*** Data excerpts Section Begins ***

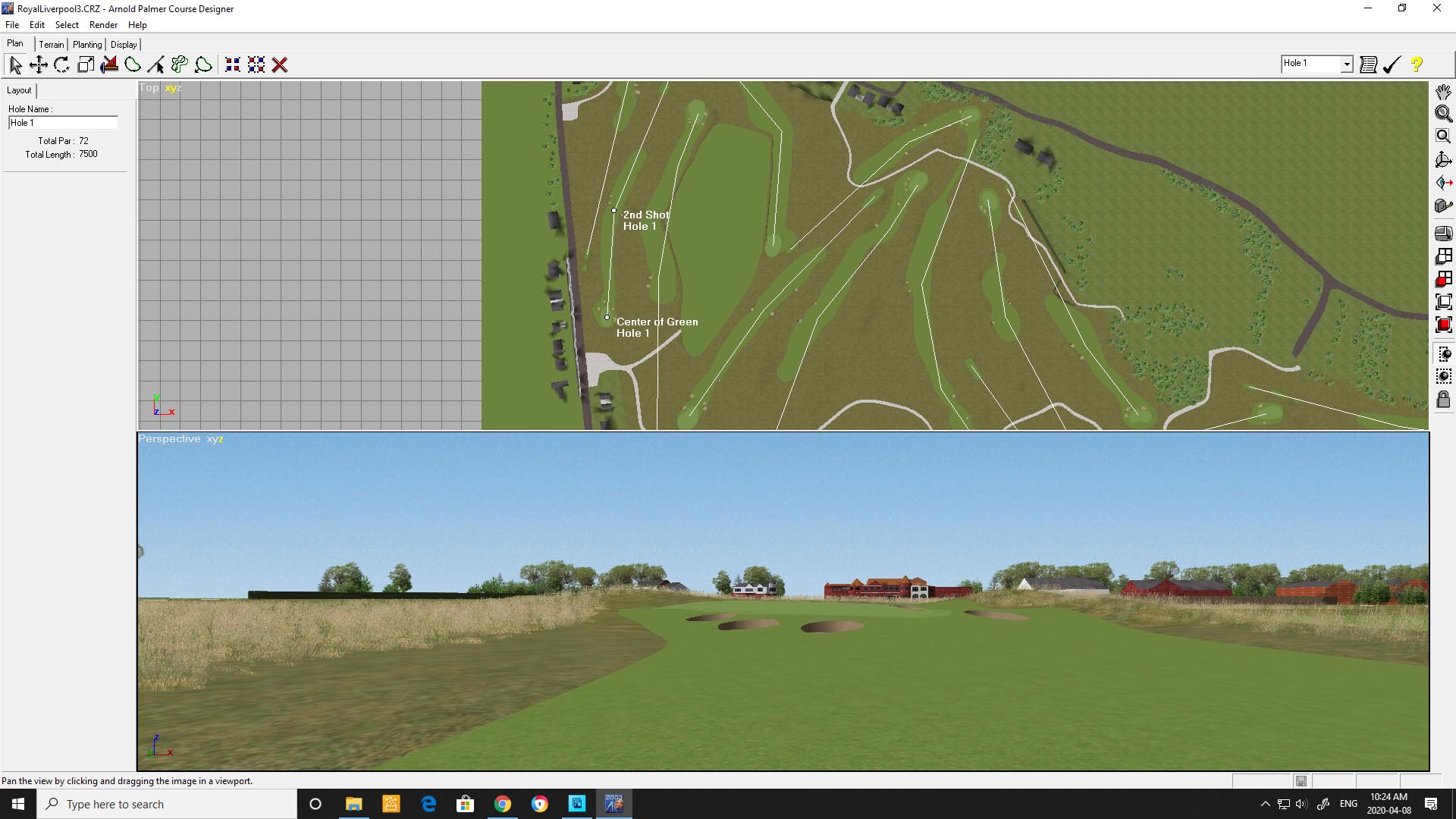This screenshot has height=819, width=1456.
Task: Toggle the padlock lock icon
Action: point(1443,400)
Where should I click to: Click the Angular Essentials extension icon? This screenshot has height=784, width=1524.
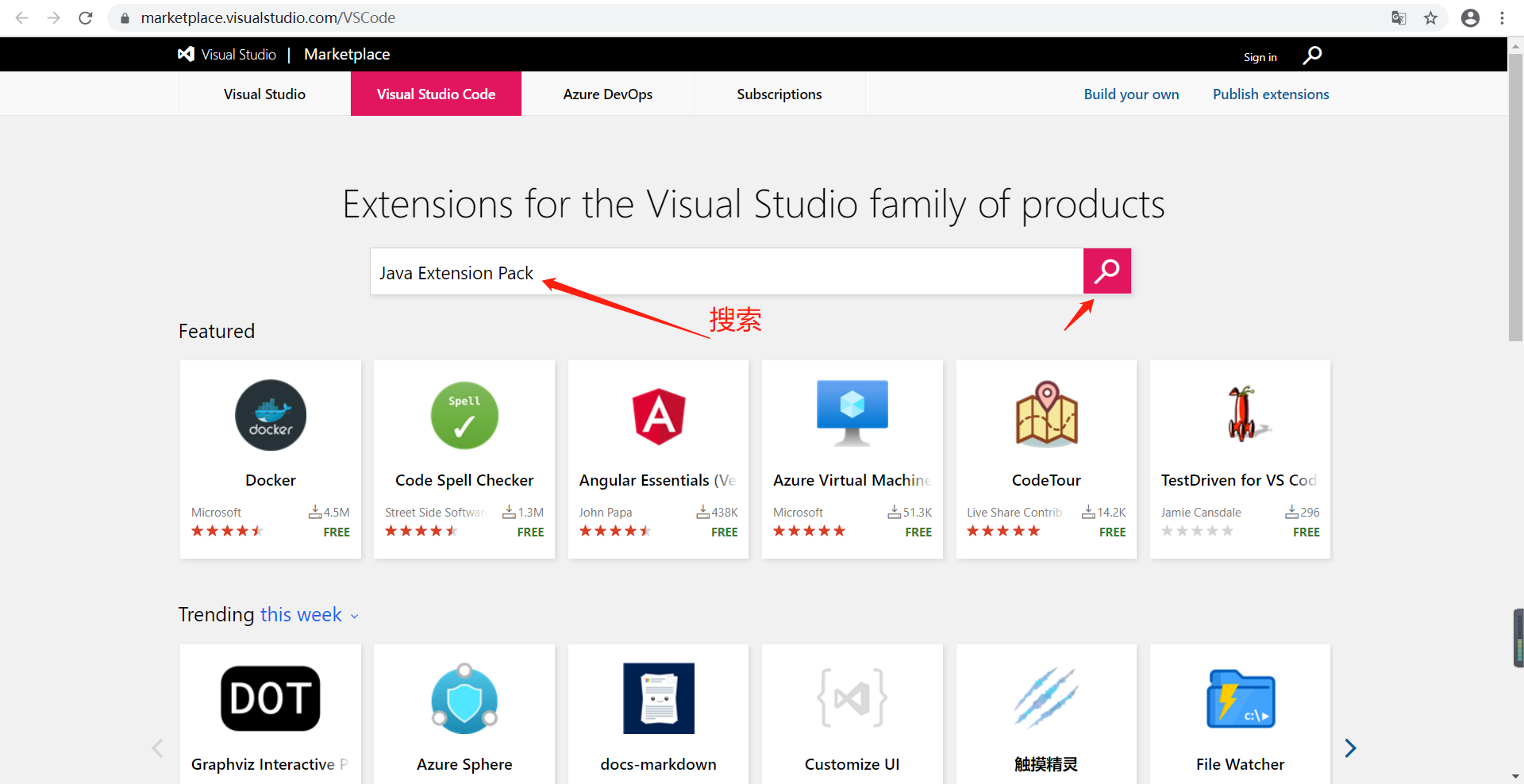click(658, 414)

*** Data excerpts Section Ends ***

## Problem
Wording must stay exact. Give again the lines from the line with "Where should I" through the last line of the listing, both ends included, without pictures.

## Solution to this problem
Where should I click to: Click the Angular Essentials extension icon? This screenshot has height=784, width=1524.
click(658, 414)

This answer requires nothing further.